Wir sind Beispiele für die Verwendung von TPS und internem Standard Vergleiche von Protein-Ebene über Gewebe und Zeitpunkte zu erleichtern. Abbildung 1 zeigt die Ergebnisse von Western blotting auf Protein extrahiert aus dem Gewebe von Neugeborenen (postnatale 5.Tag) im Vergleich zu Erwachsenen Mäusen (10 - Wochen alten) erhalten. TPS und Smn Immunoblot sind in Figur 1A, Cdargestellt. Quantifizierung der Fluoreszenzintensität der TPS wurde durch Messung der Fluoreszenzintensität innerhalb der Rechteck-Box auf jeder Bahn erreicht und die Ergebnisse sind in den Tabellen in Abbildung 1 b und 1Dgezeigt. Beachten Sie, dass Proben aus verschiedenen Geweben sich durch unterschiedliche TPS Band Proteinmuster zeichnen und daher es notwendig ist, die gesamte Spur für Normalisierung zu verwenden. In der Tat, wenn ganze Gassen analysiert werden, bleibt der Fluoreszenzintensität über Proben, darauf hinweist, dass TPS für die Normalisierung für diesen Zweck geeignet ist relativ ähnlich. Interner Standard aus einem P5 Gehirn lysate Gemisch wurde auch aufgenommen, um zu veranschaulichen, wie es für weitere Vergleiche zwischen verschiedenen Membranen verwendet werden kann. Darüber hinaus in Abbildung 2zeigen wir, wie eine fluoreszierende TPS Proteingehalt zu unterschiedlichen Entwicklungsstörungen Zeitpunkten vergleichen verwendet werden kann. Hier zeigen wir Smn Niveaus im Gehirn Lysates von Neugeborenen (P5), Alter (P20) und Erwachsene (10W) Mäuse (Abbildung 2A) absetzen. Obwohl Smn Niveaus mit dem Alter deutlich zu verringern, bleibt TPS Quantifizierung konstant, wie in Abbildung 2 bdargestellt.

Abbildung 1: Western blots zeigen TPS und Smn-Protein-Ebene in Maus-Gewebe in zwei verschiedenen Altersstufen.
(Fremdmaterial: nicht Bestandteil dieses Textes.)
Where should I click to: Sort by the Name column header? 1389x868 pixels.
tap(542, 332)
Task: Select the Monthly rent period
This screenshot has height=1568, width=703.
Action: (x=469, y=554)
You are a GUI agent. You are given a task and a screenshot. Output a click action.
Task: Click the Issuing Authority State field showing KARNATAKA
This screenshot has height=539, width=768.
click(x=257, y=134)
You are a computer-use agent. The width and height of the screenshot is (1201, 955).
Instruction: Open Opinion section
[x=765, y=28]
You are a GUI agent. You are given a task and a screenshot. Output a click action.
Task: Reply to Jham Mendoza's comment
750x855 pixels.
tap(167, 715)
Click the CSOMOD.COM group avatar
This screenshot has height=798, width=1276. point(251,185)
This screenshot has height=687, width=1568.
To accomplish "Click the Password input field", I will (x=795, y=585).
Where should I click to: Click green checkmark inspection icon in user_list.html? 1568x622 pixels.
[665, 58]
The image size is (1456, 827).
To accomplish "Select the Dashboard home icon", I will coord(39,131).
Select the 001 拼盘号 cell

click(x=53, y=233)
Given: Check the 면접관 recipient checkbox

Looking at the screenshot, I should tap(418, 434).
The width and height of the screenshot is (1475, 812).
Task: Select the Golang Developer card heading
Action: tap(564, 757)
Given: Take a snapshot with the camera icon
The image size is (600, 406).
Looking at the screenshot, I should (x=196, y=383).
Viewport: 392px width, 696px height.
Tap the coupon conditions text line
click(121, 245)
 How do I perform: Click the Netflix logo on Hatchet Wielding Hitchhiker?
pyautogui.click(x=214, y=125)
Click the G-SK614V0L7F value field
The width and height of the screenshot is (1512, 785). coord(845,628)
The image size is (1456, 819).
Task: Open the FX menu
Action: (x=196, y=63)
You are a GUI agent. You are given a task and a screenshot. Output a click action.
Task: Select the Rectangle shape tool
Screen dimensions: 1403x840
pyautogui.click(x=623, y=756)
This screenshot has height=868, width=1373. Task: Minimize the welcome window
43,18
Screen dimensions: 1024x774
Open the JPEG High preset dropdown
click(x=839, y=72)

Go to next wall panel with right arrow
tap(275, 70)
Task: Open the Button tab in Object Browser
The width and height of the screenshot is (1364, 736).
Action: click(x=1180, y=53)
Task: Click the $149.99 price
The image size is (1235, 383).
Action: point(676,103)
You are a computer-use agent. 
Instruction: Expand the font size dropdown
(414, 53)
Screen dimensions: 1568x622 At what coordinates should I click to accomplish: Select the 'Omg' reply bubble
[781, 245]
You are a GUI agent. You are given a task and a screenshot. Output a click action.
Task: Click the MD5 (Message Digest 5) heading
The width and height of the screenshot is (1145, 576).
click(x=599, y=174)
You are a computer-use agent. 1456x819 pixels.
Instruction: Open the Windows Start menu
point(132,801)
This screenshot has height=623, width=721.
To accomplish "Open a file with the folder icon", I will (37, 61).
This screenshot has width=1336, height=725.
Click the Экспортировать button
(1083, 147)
TPS und Smn-Protein für P5 (A) und 10 Wochen altes Baby (C) Mäuse. (B, D) Der Fluoreszenzintensität der gesamten-spurige TPS berechnet wurde und wird (in beliebigen Einheiten) angegeben. M: Marker/Protein standard; kDa: Kilodalton; AE: willkürliche Einheit; P5: postnatale 5.Tag; 10W: 10 Wochen. Bitte klicken Sie hier für eine größere Version dieser Figur.

Abbildung 2: Analyse der Smn Ausdruck in Maus-Geweben zu unterschiedlichen Entwicklungsstörungen Zeitpunkten. (A) Gehirn Lysates aus Gewebe aus P5, P20 und 10 Wochen alten Mäusen gewonnen wurde mit TPS (Oberseite) und SMN (Bodenplatte) analysiert. (B) der Fluoreszenzintensität der TPS wurde berechnet und ist in beliebigen Einheiten angegeben. M: Marker/Protein standard; kDa: Kilodalton; AE: willkürliche Einheit; P5: postnatale 5.Tag; P20: postnatale 20.Tag; 10W: 10 Wochen. Bitte klicken Sie hier für eine größere Version dieser Figur.

Tabelle 1. Überblick über die erwarteten Gewebe Gewichte und entsprechende Empfehlungen für PBS Waschungen und Lyse Puffervolumen für Homogenisierung zu verwendende. Die Gewichte sind Indikationen für Gewebe gewonnenen postnatale Tag 8 (P8) Mäuse. PBS und Lyse-Puffer-Volumen können hoch und runter nach experimentellen Anforderungen skaliert werden.

Die Autoren haben keine Interessenskonflikte offenzulegen.